Well I've always had slow moving bowels and over the last 2 months I had been suffering from blotting and constipation, whether from possibly some of my supplement regiment I don't know. But recently because of the pain I experienced earlier in the month I was taking percusets to help with the pain of the blocked kidney. Plus the outpatient stint placement on the 14th and the medications they put me on, it's a fair assumption that my colon all but stopped working. So by the 18th you can imagine that things were pretty bad. I asked the drs. why in their opinion this happened and they really don't have a clear answer, they say that it much have something to do with the cancer that they see on my rectum, but they're not sure. Though I might add that, 1. they're not 100% sure that what they see on my rectum is cancer, and 2. my rectum remand and still remains open?? One thing that they all agree on, is that thought my colostomy is 100% reversible, they don't expect to ever have to reverse it however, because they believe my cancer will over take me before that time ever comes. Well honestly they can go jump off a bridge, because I will walk back in there sometime in the future, cancer free and tell them where they can shove this bag!!!!!
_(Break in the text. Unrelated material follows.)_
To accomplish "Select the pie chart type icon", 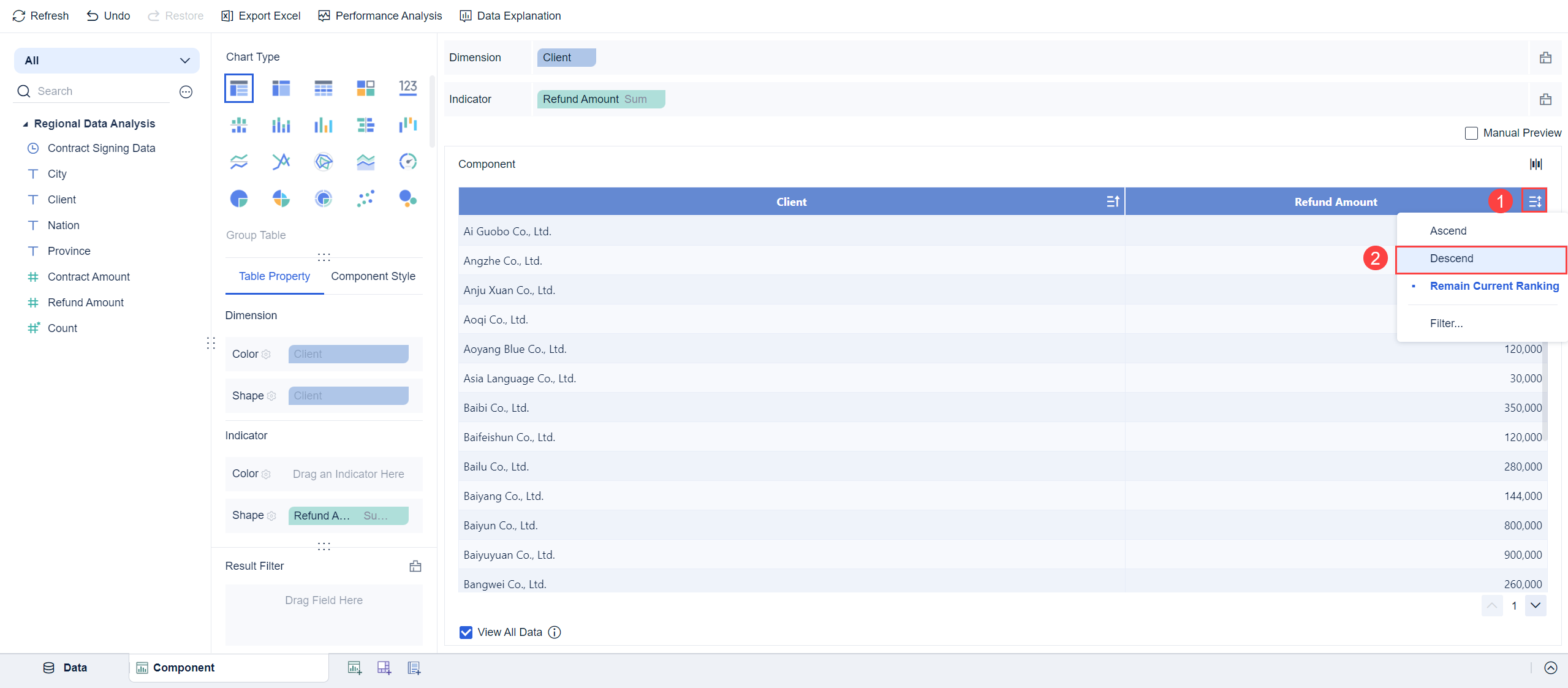I will [x=239, y=198].
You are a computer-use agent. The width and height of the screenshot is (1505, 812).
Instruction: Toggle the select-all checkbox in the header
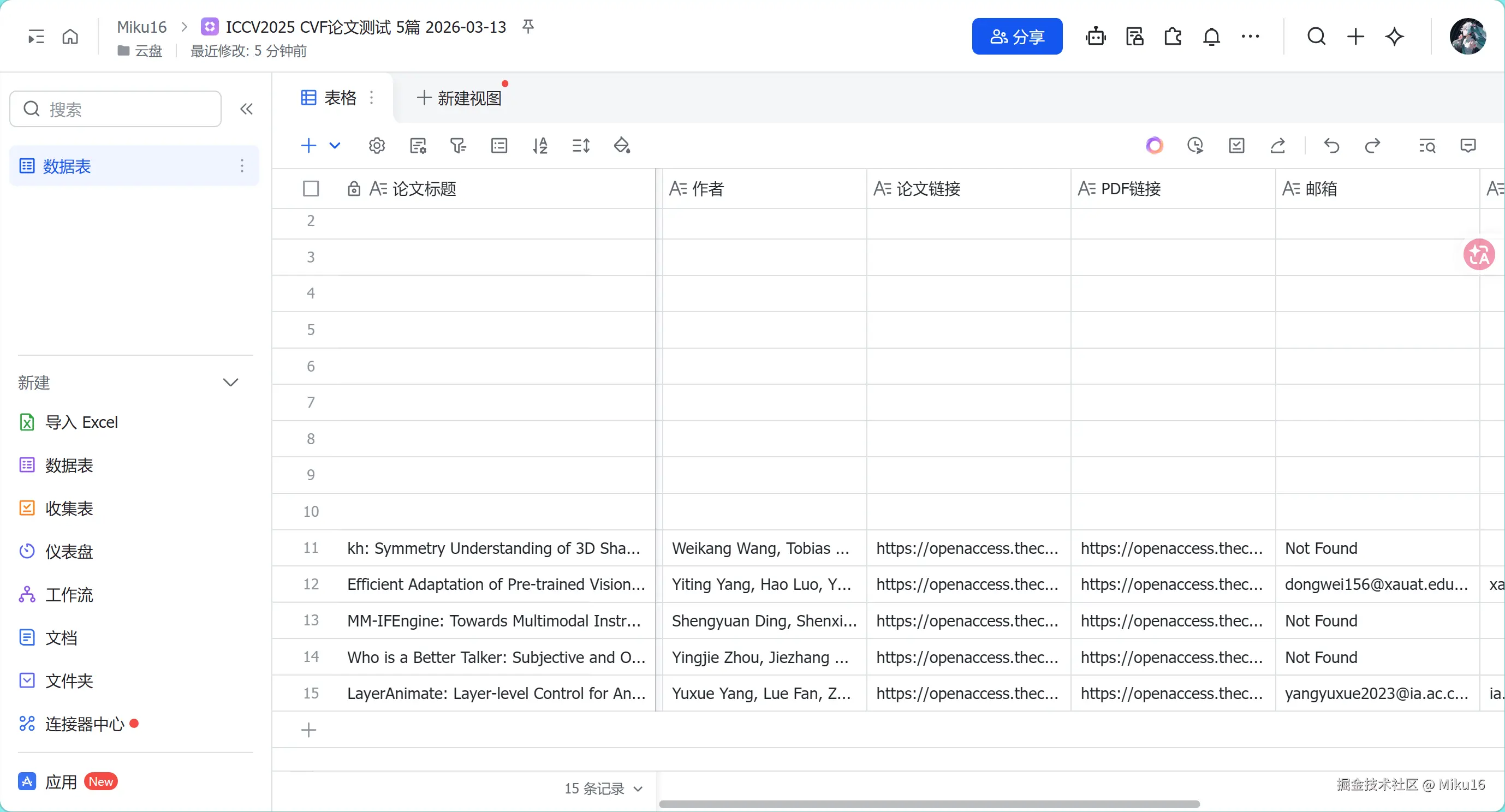(x=311, y=189)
But really, this is hard, harder then anything I've done to date. I want to erase all that I just wrote and crawl into a hole and hide. I'm not an overly vain person, but honestly!!!! Why this LORD?? I guess you could just pray for me that I can adjust and get comfortable with this new extension to my body.


ON THE PLUS side!!!! I did see Dr. Sara in the hospital, she came to visit my a few times and we had a good talk. I appears that the cancer mets on my ribs have stopped growing and are either dying, or walking themselves off. She doesn't believe that they are any more of a danger to me!!! I've only had the medication Zometa, to help with Metastases to the bones, 2 times. SO whether they are disappearing because of the medicine of because of my diet I don't know, but I’m very happy about this!! They told me from the beginning that their worst fear was that I’d start cracking my ribs and be in a lot of pain. SO now that doesn't seem likely:) Dr. Sara also said that this colostomy in no way makes the cancer worse then it was last month.

Please be praying that I know where to move from here. I will be resting at home over the next few weeks, but I need direction on where to go from here. I've decided that I'm not going back down to Mexico in the near future. Mostly because I'm not sure that they have anything else right now to help me. I am looking at a clinic here in the US in Texas, also I have an interview with The Cancer Treatment Center of America in a few weeks to see what they say and get a second option. Plus next week I’ll be going in for a 3rd does of Zometa and I want to talk to Dr. Ford about possibly any alternative treatments that she may know about and practice in her office.

Thank you all again for your prayers!!